RIO GRANDE DO SUL — Produtores rurais relatam restrições e atrasos na entrega de diesel no início do plantio da safra de verão. A Farsul, entidade que reúne agricultores do estado, afirma ter recebido dezenas de queixas e cobra informações sobre os estoques e os volumes disponíveis.
A pressão sobre o abastecimento ocorre em meio à diferença entre o preço do diesel vendido pela Petrobras e o custo de importação. Conforme dados citados pela Farsul a partir da Associação Brasileira dos Importadores de Combustíveis, o produto ficou abaixo da paridade de importação durante todo o mês de agosto. A diferença chegou a 2,56 reais por litro e passou de 3 reais em setembro, com a alta do petróleo.
O Brasil depende do exterior para atender mais de um quarto do consumo de diesel. Com o combustível da Petrobras abaixo do preço do produto importado, distribuidoras concentram as compras na estatal, enquanto os importadores independentes perdem o incentivo para trazer novos carregamentos. A Petrobras, porém, não consegue atender sozinha toda a demanda nacional.
As importações brasileiras de diesel diminuíram cerca de 18% em agosto, na comparação com julho, e ficaram em aproximadamente 1,2 milhão de metros cúbicos. Foi o menor volume para o mês desde 2020. Para setembro, agentes do mercado já esperavam uma entrada ainda menor do combustível.
O presidente da Farsul, Domingos Velho Lopes, alertou que os atrasos podem comprometer a janela de plantio, com reflexos sobre a área semeada e a produtividade. Além da demanda maior, com o retorno das máquinas ao campo, o mercado do Sul enfrenta limitações logísticas e uma oferta internacional mais apertada.

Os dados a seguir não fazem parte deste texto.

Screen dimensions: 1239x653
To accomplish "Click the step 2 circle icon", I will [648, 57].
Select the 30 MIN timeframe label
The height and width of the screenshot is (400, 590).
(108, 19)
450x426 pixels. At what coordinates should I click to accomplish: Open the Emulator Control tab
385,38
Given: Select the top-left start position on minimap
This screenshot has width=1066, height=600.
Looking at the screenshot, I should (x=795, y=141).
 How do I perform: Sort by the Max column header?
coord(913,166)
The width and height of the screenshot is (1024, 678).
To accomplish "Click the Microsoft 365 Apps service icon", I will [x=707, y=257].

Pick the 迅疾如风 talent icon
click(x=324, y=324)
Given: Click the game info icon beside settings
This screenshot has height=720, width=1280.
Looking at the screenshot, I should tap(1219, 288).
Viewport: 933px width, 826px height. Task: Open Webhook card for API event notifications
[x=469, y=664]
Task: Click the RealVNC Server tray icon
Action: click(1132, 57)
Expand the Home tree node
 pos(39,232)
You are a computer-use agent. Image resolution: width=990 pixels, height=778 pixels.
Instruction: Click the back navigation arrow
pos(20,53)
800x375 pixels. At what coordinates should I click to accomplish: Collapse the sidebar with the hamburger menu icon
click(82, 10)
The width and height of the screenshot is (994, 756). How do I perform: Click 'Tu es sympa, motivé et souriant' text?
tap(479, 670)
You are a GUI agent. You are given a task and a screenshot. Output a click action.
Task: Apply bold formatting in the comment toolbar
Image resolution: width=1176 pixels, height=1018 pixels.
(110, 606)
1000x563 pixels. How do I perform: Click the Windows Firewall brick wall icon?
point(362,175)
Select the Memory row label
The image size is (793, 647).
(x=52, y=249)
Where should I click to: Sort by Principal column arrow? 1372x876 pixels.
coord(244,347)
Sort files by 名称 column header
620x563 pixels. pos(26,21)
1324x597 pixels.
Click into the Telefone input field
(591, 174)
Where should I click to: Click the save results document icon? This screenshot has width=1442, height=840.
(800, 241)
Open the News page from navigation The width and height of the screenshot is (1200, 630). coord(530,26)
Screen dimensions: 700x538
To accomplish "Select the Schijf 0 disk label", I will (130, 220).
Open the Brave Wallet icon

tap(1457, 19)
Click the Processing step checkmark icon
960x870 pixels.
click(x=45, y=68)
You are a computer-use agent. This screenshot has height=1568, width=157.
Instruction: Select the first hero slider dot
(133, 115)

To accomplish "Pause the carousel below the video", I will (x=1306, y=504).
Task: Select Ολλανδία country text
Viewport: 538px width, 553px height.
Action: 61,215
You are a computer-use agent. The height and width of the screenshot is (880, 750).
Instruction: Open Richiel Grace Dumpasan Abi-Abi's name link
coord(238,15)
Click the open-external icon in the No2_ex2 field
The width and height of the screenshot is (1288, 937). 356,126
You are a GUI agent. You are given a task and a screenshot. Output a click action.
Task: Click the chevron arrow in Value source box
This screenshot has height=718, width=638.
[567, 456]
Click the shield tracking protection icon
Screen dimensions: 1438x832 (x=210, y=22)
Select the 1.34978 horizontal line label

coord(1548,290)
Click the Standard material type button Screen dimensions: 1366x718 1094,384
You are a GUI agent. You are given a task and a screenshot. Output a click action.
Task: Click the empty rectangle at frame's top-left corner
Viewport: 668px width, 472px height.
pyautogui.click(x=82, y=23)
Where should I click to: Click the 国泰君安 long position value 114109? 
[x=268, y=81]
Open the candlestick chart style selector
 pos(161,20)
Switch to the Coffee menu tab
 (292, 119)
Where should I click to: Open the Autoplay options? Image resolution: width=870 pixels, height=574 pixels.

O governo anunciou, na semana passada, uma nova subvenção ao diesel para produtores e importadores. A medida tenta aproximar o custo do combustível trazido do exterior do preço doméstico e preservar a oferta. O risco, que antes aparecia principalmente na diferença entre os preços, já é percebido por produtores que aguardam o diesel para iniciar o plantio da próxima safra.